**Exercise prompt**
Please change "Previous" to "Prior" in the part of the data that opens with the line containing "The width and height of the screenshot is (821, 439)." and closes with the line containing "tap(449, 362)", and return only those lines with nothing else altered.

**Supplied data**
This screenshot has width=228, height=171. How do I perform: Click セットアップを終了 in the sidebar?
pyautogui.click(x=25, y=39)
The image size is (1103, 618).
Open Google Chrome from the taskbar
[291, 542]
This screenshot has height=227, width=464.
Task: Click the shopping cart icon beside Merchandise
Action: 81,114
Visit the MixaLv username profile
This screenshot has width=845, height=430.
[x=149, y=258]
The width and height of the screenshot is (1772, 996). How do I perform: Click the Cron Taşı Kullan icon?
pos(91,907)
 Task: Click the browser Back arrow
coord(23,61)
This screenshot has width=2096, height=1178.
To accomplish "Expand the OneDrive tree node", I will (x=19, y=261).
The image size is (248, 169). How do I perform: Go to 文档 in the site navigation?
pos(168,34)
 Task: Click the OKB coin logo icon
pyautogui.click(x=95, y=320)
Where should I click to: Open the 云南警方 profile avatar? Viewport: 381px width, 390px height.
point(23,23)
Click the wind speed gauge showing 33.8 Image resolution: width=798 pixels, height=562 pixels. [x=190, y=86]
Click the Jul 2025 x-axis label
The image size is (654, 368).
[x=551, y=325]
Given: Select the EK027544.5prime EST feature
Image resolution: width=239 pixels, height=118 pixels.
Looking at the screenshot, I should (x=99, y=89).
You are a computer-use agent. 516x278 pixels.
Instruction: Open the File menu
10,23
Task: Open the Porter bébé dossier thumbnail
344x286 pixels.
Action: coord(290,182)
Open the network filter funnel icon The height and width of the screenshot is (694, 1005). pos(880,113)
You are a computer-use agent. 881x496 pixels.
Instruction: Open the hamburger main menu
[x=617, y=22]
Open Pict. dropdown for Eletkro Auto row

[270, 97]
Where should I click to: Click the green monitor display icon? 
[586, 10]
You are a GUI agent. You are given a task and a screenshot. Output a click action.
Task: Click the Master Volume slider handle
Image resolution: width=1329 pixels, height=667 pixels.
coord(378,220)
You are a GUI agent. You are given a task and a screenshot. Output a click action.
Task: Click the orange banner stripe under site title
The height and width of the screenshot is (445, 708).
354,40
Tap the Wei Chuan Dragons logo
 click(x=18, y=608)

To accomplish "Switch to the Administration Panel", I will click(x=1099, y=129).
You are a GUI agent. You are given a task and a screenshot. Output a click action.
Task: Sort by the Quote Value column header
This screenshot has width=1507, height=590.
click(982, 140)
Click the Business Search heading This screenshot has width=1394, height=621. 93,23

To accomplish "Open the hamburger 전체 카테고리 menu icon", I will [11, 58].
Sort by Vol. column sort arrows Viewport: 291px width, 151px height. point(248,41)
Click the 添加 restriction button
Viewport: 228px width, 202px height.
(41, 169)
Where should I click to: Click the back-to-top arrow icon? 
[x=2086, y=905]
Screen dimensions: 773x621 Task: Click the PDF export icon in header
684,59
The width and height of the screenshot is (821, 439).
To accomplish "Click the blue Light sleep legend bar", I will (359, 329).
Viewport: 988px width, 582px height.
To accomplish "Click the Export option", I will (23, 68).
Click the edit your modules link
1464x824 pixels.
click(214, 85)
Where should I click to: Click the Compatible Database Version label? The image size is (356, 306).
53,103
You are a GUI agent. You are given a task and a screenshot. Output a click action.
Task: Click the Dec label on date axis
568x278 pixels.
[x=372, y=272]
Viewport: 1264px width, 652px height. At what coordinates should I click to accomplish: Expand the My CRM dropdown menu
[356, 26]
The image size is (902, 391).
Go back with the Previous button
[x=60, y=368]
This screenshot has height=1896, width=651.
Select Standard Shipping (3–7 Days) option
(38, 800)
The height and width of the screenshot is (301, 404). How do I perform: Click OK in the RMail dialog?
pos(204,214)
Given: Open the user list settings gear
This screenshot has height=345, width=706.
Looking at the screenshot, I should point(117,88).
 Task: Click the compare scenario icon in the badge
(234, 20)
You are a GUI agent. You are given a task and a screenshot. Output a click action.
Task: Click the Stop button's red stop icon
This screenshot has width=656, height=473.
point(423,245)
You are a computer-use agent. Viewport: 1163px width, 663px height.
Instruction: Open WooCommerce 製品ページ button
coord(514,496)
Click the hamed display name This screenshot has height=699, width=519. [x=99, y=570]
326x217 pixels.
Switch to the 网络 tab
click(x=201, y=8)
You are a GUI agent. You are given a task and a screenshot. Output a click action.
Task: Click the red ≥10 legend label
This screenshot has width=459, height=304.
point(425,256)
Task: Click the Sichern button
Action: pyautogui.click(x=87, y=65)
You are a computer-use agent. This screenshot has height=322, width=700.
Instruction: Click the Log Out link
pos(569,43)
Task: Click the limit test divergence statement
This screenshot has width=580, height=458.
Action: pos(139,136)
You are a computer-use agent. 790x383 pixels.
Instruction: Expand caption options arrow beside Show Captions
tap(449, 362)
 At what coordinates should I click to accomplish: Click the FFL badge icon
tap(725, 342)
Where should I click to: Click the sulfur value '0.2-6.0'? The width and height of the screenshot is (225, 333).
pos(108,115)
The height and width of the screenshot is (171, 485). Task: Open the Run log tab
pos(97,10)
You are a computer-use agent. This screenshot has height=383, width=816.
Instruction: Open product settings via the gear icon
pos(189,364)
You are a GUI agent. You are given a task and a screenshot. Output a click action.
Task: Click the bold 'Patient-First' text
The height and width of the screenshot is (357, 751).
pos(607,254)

**Complete answer**
The width and height of the screenshot is (821, 439).
To accomplish "Click the blue Light sleep legend bar", I will (359, 329).
Viewport: 988px width, 582px height.
To accomplish "Click the Export option", I will (23, 68).
Click the edit your modules link
1464x824 pixels.
click(214, 85)
Where should I click to: Click the Compatible Database Version label? The image size is (356, 306).
53,103
You are a GUI agent. You are given a task and a screenshot. Output a click action.
Task: Click the Dec label on date axis
568x278 pixels.
[x=372, y=272]
Viewport: 1264px width, 652px height. At what coordinates should I click to accomplish: Expand the My CRM dropdown menu
[356, 26]
The image size is (902, 391).
Go back with the Prior button
[x=60, y=368]
This screenshot has height=1896, width=651.
Select Standard Shipping (3–7 Days) option
(38, 800)
The height and width of the screenshot is (301, 404). How do I perform: Click OK in the RMail dialog?
pos(204,214)
Given: Open the user list settings gear
This screenshot has height=345, width=706.
Looking at the screenshot, I should point(117,88).
 Task: Click the compare scenario icon in the badge
(234, 20)
You are a GUI agent. You are given a task and a screenshot. Output a click action.
Task: Click the Stop button's red stop icon
This screenshot has width=656, height=473.
point(423,245)
You are a computer-use agent. Viewport: 1163px width, 663px height.
Instruction: Open WooCommerce 製品ページ button
coord(514,496)
Click the hamed display name This screenshot has height=699, width=519. [x=99, y=570]
326x217 pixels.
Switch to the 网络 tab
click(x=201, y=8)
You are a GUI agent. You are given a task and a screenshot. Output a click action.
Task: Click the red ≥10 legend label
This screenshot has width=459, height=304.
point(425,256)
Task: Click the Sichern button
Action: pyautogui.click(x=87, y=65)
You are a computer-use agent. This screenshot has height=322, width=700.
Instruction: Click the Log Out link
pos(569,43)
Task: Click the limit test divergence statement
This screenshot has width=580, height=458.
Action: pos(139,136)
You are a computer-use agent. 790x383 pixels.
Instruction: Expand caption options arrow beside Show Captions
tap(449, 362)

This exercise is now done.